Da tempo nella nostra scuola primaria la bocciatura non esiste quasi più. Da noi la pedagogia e anche la cultura ministeriale sono all’avanguardia nel segnalare che serve a poco o addirittura fa male sanzionare un bambino con la perdita di anni di scuola e che, invece, si ottengono migliori risultati seguendone il percorso più da vicino, anziché interromperlo. Si tratta di un lavoro più faticoso per docenti e scuole. Perché implica mettersi seduti intorno a un tavolo, anche con i genitori, per costruire insieme un viaggio di apprendimento a misura di quel bambino, con le sue debolezze e i punti di forza sui quali far leva. E perché, per poterlo fare, bisogna pensare a un’azione dettagliata e per sviluppo prossimale, cioè curando molto la gradualità, l’opera di consolidamento delle cose apprese e la preparazione all’apprendimento successivo. E prestando grande attenzione anche alla restituzione positiva, fondamentale in termini emotivi.

Si tratta di una strategia che Jerome Bruner, nel 1976, ha definito con il termine scaffolding: un’impalcatura a supporto dell’imparare. È un metodo che spesso già usiamo e che ha un’importanza decisiva ogni volta che un bimbo si trova in difficoltà. Perché possa funzionare va concordata tra colleghi e prolungata nel tempo.

BOCCIAURA SÌ, BOCCIATURA NO

Molti Paesi (compresa la Francia, che fino a tre anni fa aveva un approccio vecchio di mezzo secolo) hanno guardato a questo nostro modello inclusivo, teoricamente ben fondato, come più promettente. Del resto la psicologia dell’educazione da tempo suggerisce anche di dosare bene le frustrazioni in età evolutiva: a scuola si deve certamente favorire impegno rigoroso e progressiva capacità di lavorare ed elaborare anche dispiaceri, ma senza rischiare di infliggere danni motivazionali difficilmente recuperabili, soprattutto in età precoce.

Dunque, il decreto legislativo del 13 aprile 2017, n. 62 ha semplicemente confermato questo indirizzo: “Le alunne e gli alunni della scuola primaria sono ammessi alla classe successiva e alla prima classe della scuola secondaria di I grado anche in presenza di livelli di apprendimento parzialmente raggiunti o in via di prima acquisizione”. Se un bambino non ha raggiunto gli obiettivi previsti dalle Indicazioni nazionali può essere promosso.

“Però” viene aggiunto “le scuole dovranno attivare specifiche strategie per il miglioramento dei livelli di apprendimento”. È quest’ultimo passaggio quello più importante. Attenzione: il soggetto è “le scuole”. E le nostre scuole sono quasi sempre istituti comprensivi. Questo significa che non solo nel corso della scuola primaria, ma anche tra scuola primaria e scuola secondaria di I grado i docenti devono curare un accompagnamento che attraversi i due gradi di scuola, co-costruendo (possibilmente fino alla terza media) un percorso personalizzato di scaffolding fondato su saperi e competenze irrinunciabili.

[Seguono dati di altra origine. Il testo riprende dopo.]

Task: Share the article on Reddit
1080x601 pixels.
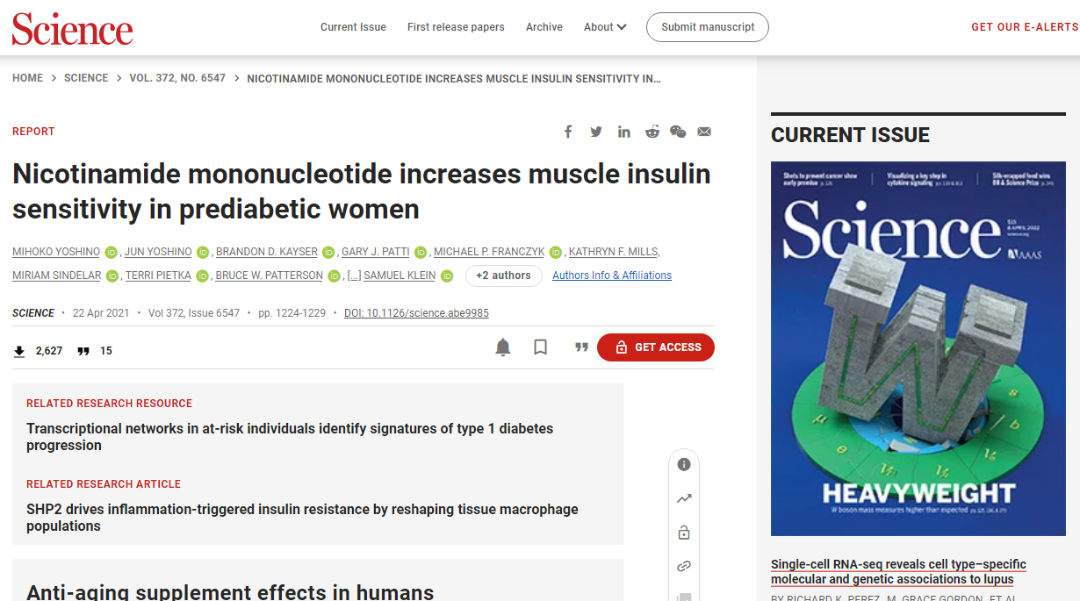Action: (652, 132)
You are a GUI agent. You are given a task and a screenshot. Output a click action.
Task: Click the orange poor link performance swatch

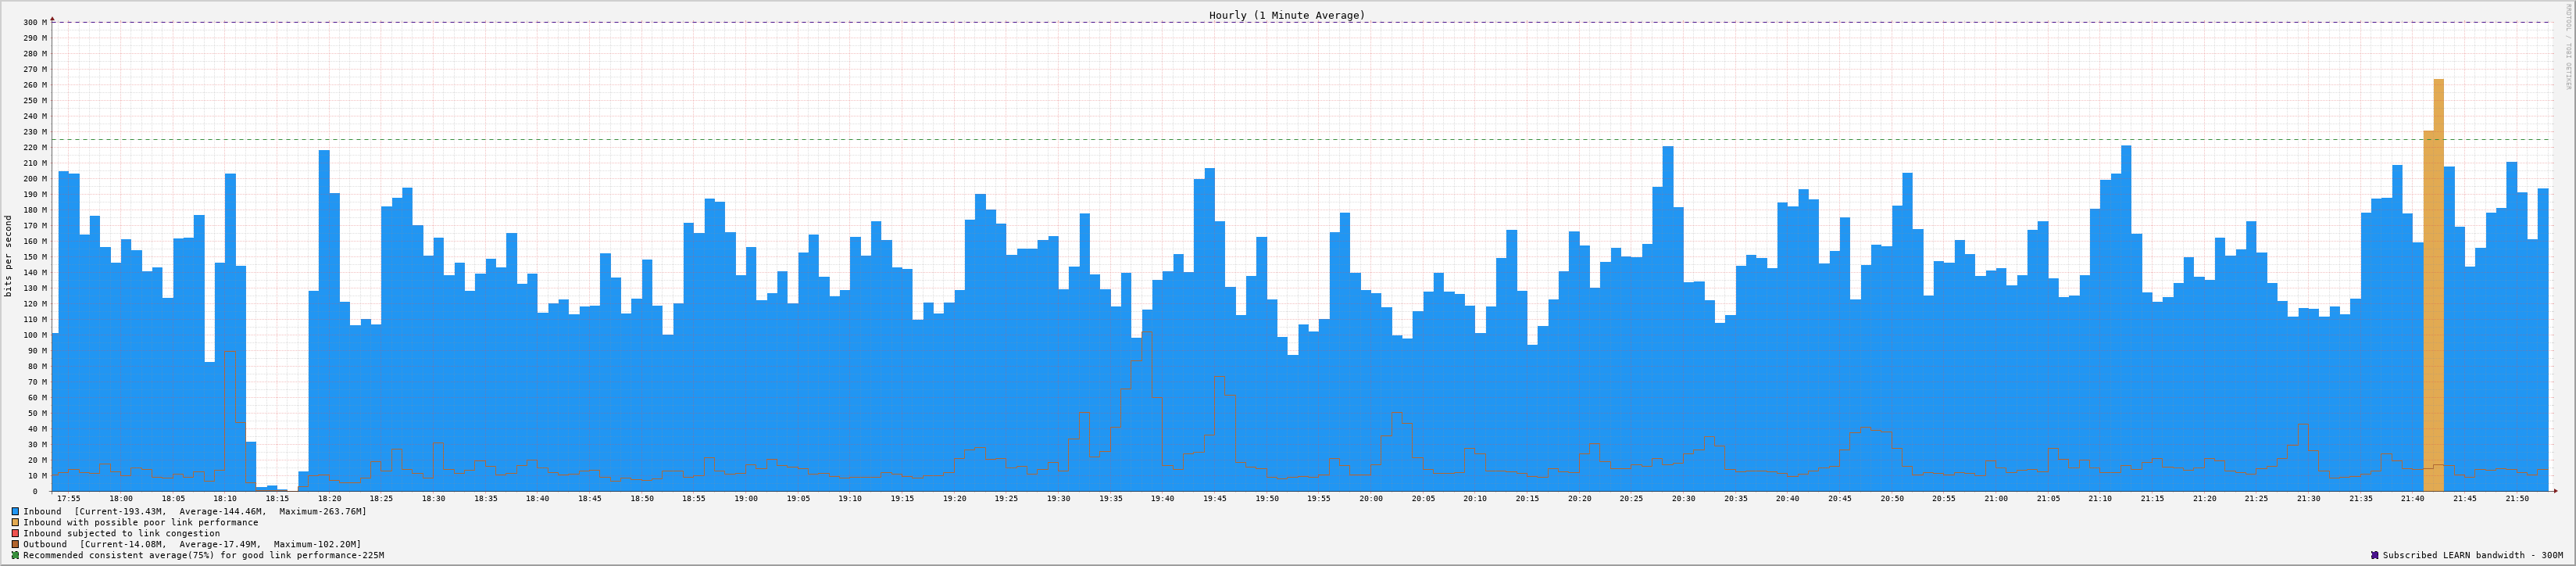15,522
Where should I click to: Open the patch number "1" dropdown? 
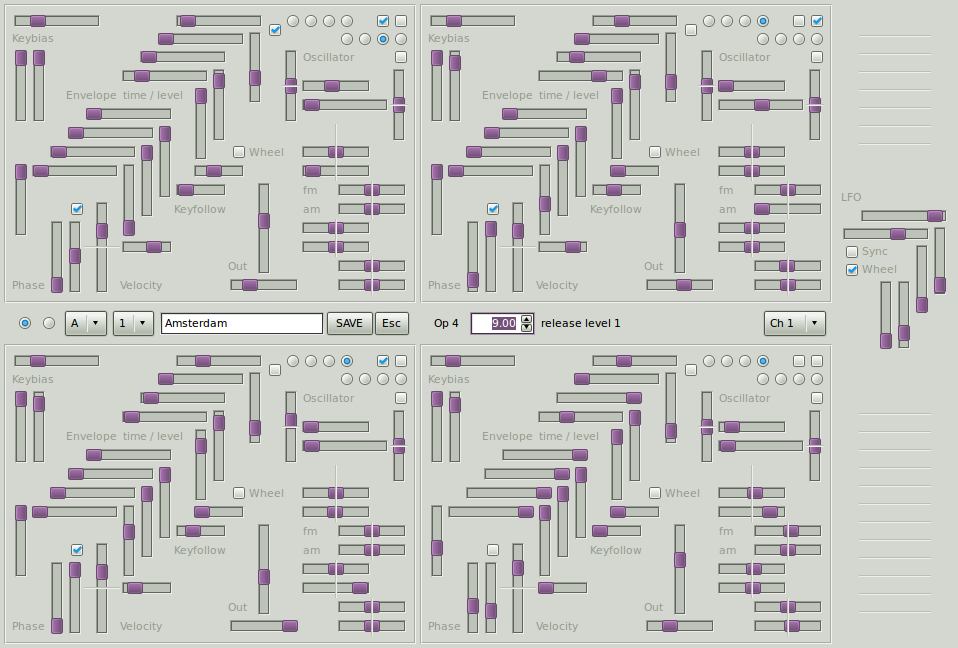pyautogui.click(x=133, y=323)
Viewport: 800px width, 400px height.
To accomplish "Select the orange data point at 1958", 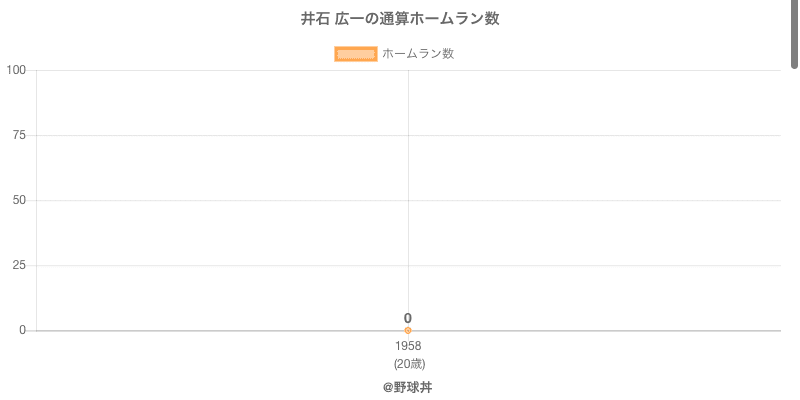I will coord(408,330).
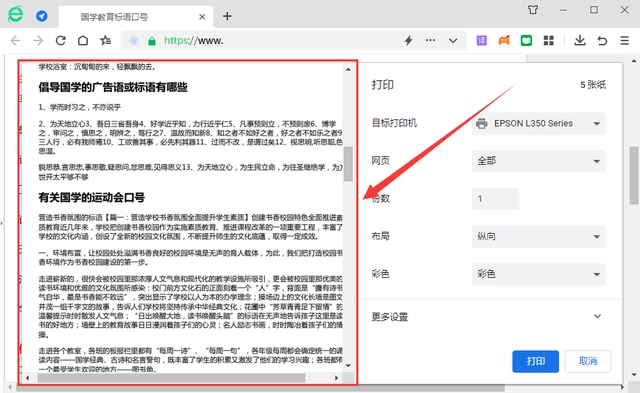Open the 布局 layout dropdown showing 纵向
Viewport: 640px width, 393px height.
(538, 236)
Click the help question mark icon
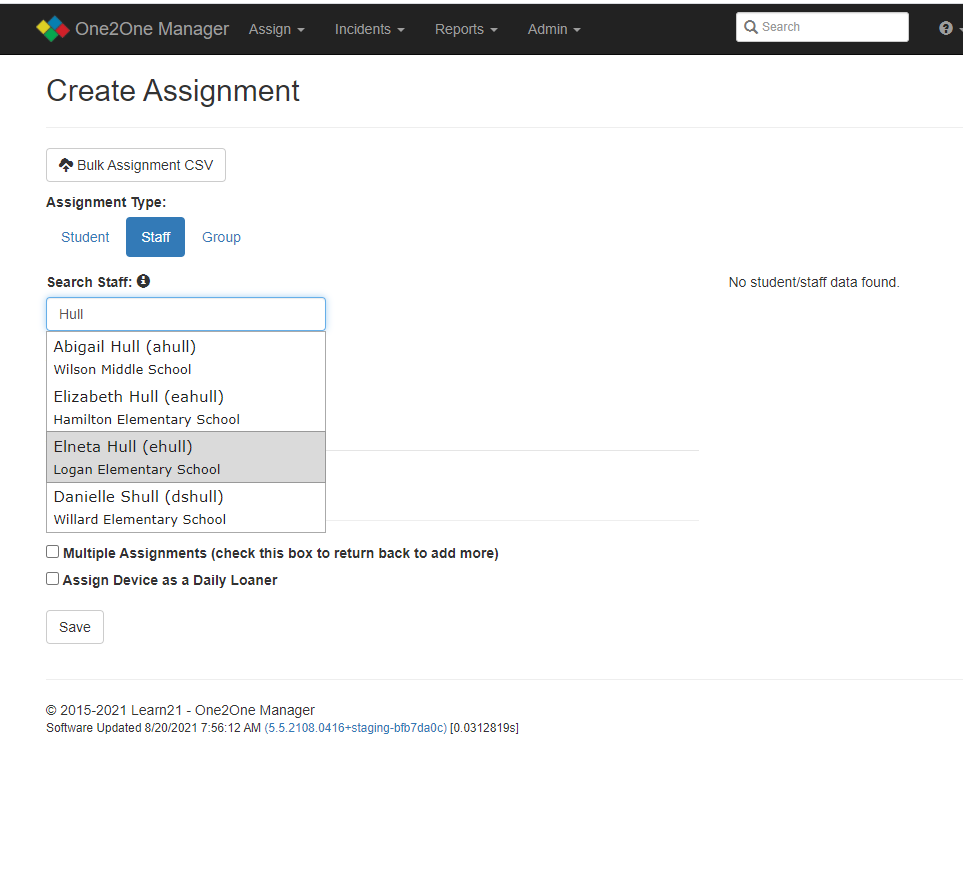 point(945,29)
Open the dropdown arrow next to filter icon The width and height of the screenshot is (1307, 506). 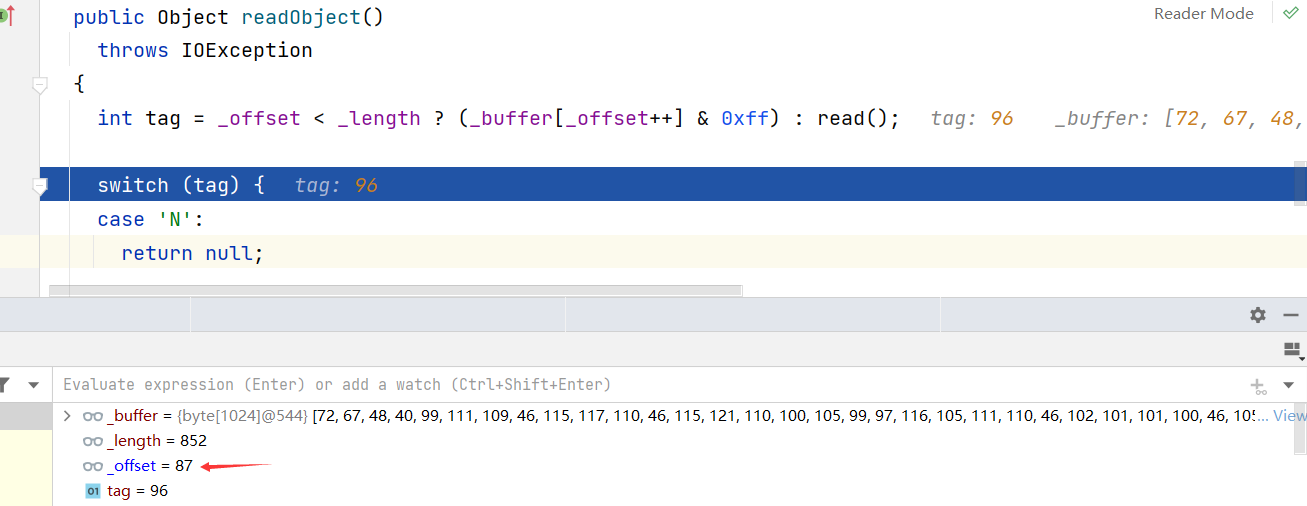point(33,384)
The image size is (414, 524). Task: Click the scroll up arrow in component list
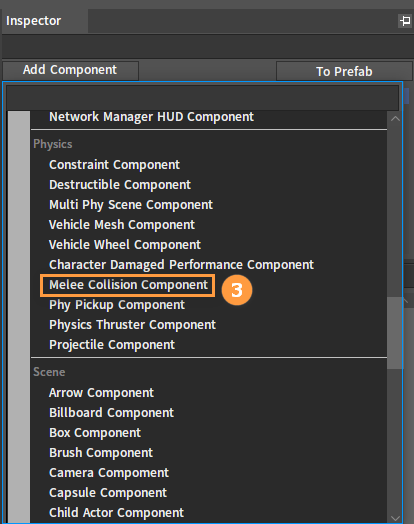[x=395, y=119]
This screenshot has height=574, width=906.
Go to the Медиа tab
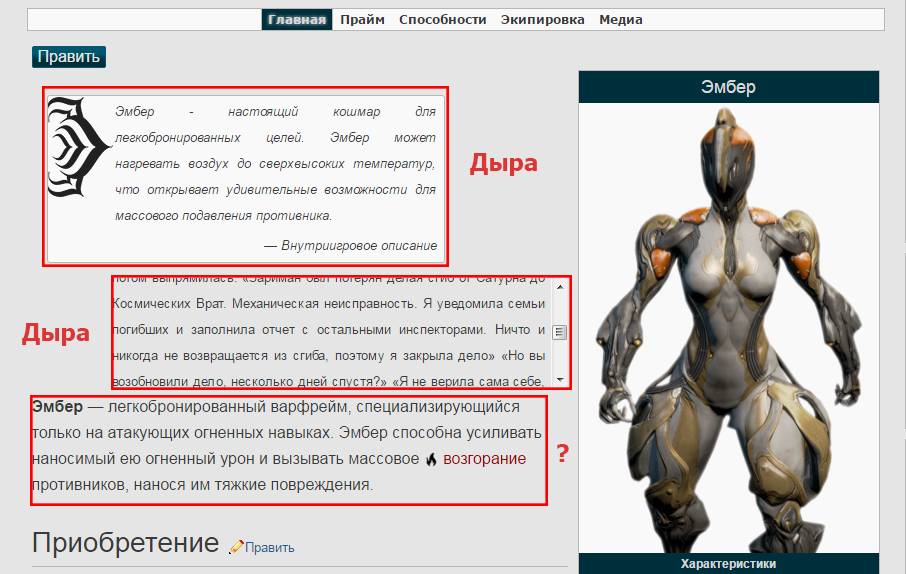coord(620,19)
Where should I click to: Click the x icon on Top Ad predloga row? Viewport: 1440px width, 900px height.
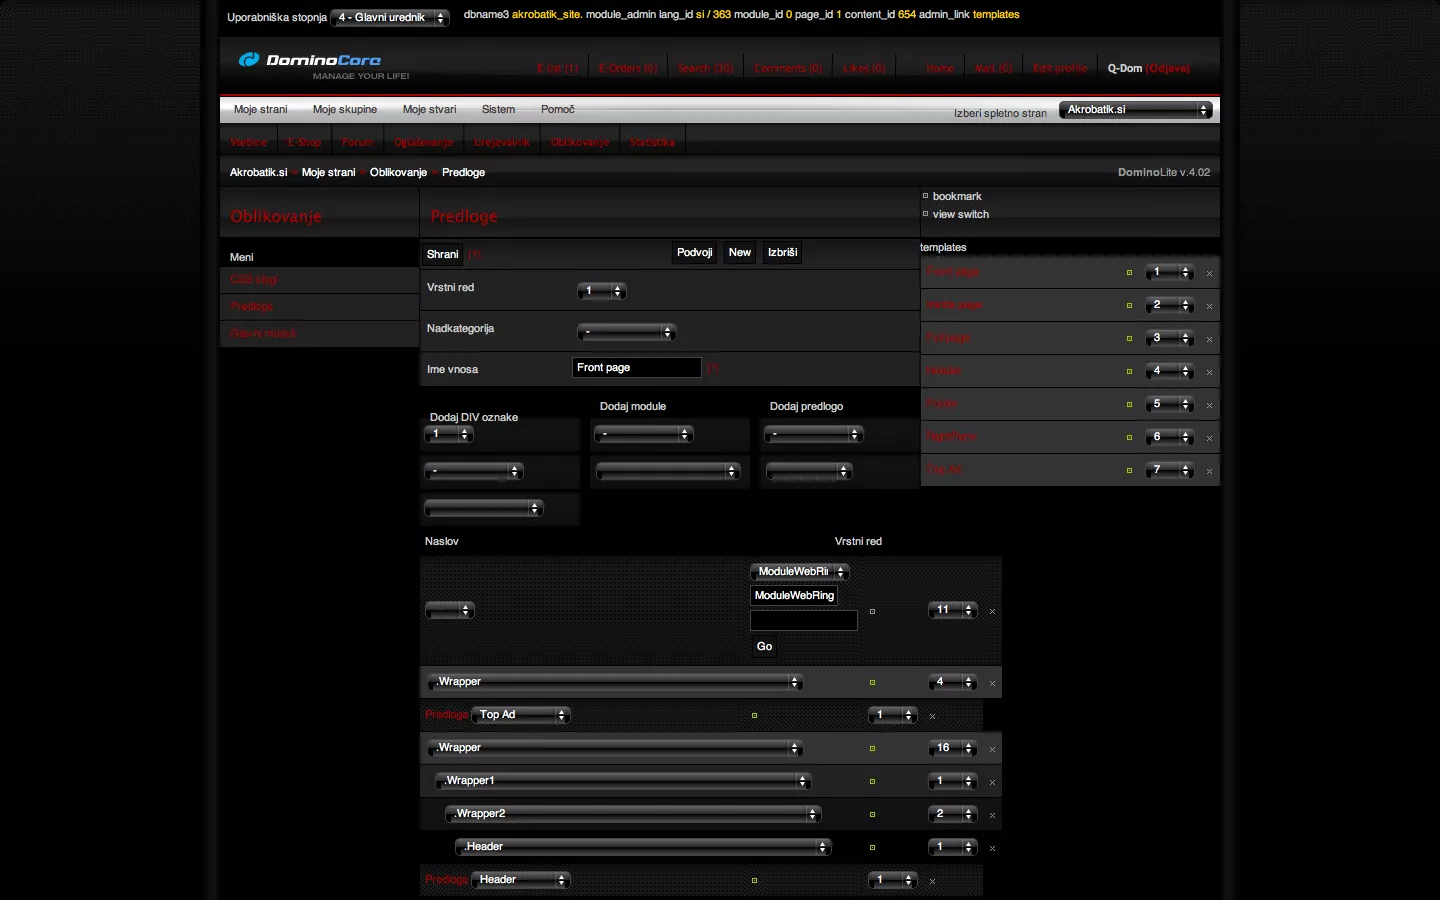click(932, 716)

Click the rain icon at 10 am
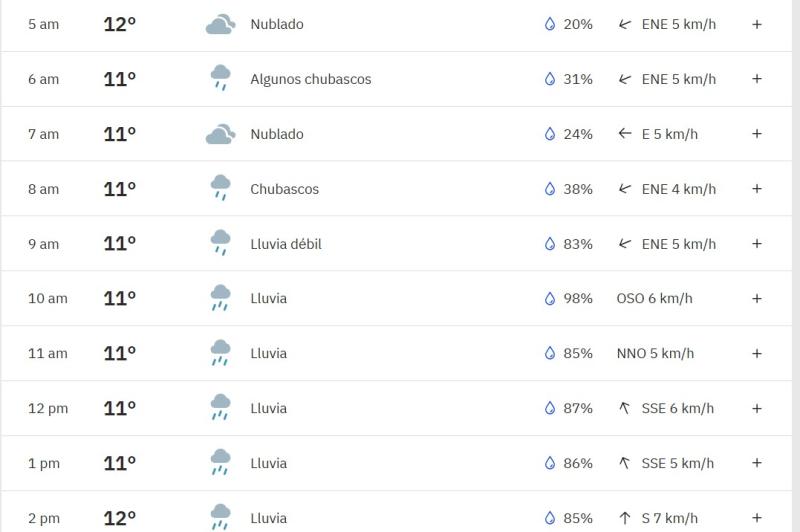(x=220, y=298)
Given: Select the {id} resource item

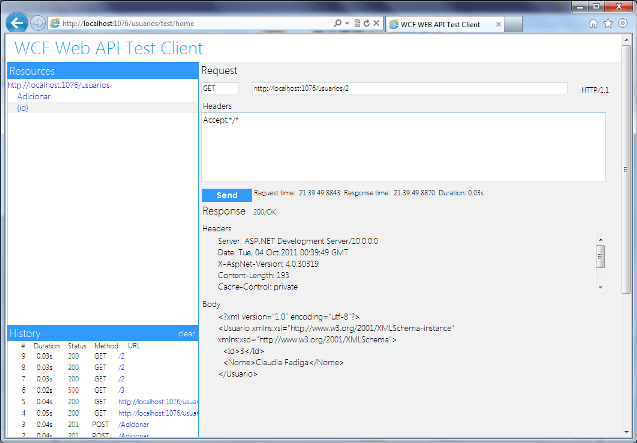Looking at the screenshot, I should coord(22,108).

Le esperienze già attive in Italia ci dicono che, quando questo avviene, anche il passaggio successivo, quello al biennio delle superiori – che pure può essere curato grazie ad accordi tra scuole e a contatti tra équipe di docenti – vede una forte riduzione dei rischi di dispersione scolastica e una maggiore probabilità di successo formativo.